18 – Toutefois, M. [S] admet lui-même avoir remis les chèques litigieux à la société M+Matériaux qui en était bénéficiaire, ce dont il résulte, qu’indépendamment des conditions dans lesquelles il agi pour le compte de la société dont il était salarié dans l’attente du paiement par cette dernière, l’opposition pratiquée par l’appelant qui n’en avait pas été involontairement dépossédée, n’était pas licite.
19 – Le jugement déféré sera confirmé de ce chef.
Sur la demande de provision
20 – Conformément à l’article 1241 du code civil, l’opposition illicite a porté préjudice à la société M+Matériaux, justifiant le versement d’une somme provisionnelle par M. [S] correspondant au montant des chèques litigieux.
21 – Toutefois, au regard des factures et bons de livraison et suite à la demande de l’intimée de voir limitée l’appel en garantie de M. [S], la main levée de l’opposition sera confirmée à concurrence de la somme de 8.520,88 euros, somme qui portera intérêts au taux légal à compter de l’ordonnance déférée.

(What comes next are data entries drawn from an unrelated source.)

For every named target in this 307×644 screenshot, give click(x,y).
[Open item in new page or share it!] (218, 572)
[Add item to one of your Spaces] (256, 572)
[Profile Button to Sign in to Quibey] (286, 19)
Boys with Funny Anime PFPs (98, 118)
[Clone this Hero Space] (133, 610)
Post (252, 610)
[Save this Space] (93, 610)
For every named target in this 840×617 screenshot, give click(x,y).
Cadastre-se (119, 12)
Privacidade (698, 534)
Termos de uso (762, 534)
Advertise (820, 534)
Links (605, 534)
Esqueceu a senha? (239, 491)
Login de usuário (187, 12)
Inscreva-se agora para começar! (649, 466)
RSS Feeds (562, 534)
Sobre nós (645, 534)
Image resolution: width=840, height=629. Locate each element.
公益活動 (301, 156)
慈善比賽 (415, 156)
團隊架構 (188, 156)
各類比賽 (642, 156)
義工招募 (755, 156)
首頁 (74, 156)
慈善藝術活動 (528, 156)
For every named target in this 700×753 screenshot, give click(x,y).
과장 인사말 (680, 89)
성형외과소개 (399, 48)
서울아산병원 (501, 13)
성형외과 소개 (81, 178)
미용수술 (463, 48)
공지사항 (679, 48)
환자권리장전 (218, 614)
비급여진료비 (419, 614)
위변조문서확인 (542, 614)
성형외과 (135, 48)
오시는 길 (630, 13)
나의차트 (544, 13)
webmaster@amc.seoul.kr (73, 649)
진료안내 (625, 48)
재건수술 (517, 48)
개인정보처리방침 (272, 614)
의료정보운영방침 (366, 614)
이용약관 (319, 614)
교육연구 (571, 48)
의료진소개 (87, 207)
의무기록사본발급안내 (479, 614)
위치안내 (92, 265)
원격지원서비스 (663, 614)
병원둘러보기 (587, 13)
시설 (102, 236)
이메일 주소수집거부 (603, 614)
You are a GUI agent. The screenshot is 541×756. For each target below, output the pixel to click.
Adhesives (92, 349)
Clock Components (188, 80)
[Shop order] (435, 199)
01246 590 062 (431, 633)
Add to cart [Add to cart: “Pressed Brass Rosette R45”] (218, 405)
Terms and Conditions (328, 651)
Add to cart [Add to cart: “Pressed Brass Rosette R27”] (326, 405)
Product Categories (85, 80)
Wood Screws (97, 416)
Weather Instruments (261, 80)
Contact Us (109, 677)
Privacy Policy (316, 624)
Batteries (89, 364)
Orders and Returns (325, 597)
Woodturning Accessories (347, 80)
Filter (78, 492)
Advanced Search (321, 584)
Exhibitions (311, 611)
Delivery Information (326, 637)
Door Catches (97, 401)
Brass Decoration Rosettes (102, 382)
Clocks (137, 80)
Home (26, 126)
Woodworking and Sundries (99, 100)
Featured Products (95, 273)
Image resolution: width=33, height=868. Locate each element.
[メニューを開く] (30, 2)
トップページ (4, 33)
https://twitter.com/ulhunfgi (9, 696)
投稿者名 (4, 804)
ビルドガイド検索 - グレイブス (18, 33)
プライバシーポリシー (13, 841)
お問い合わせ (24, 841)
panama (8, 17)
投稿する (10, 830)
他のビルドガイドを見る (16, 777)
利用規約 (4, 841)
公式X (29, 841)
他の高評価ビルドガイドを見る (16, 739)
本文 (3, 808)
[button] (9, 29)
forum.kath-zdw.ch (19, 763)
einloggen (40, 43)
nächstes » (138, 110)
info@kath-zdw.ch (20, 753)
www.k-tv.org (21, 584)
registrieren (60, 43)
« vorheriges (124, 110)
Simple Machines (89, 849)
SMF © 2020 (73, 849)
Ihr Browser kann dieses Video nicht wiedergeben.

Sur les dépens et les frais irrépétibles
22 – M. [S], parti perdante, sera condamné aux dépens outre le versement à la société M+Matériaux de la somme complémentaire de 2.000 euros à la société M+Matériaux et 1.000 euros à la Banque Postale au titre des frais irrépétibles engagés en cause d’appel.
PAR CES MOTIFS
La Cour,
Confirme l’ordonnance déférée sauf sur le quantum de la provision à verser par M. [S] à la société M+Matériaux
Statuant à nouveau des chefs de l’ordonnance infirmée et y ajoutant
Condamne M. [S] à payer à la société M+Matériaux la somme provisionnelle de 8.520,88 euros, somme qui portera intérêts au taux légal à compter de l’ordonnance déférée.
Condamne M. [S] à payer à la société M+Matériaux la somme de 2.000 euros au titre des frais irrépétibles engagés en cause d’appel,
Condamne M. [S] à payer à la société Banque Postale la somme de 1.000 euros au titre des frais irrépétibles engagés en cause d’appel,
Condamne M. [S] aux dépens.
Le présent arrêt a été signé par Laurence MICHEL, présidente, et par Vincent BRUGERE, greffier, auquel la minute de la décision a été remise par le magistrat signataire.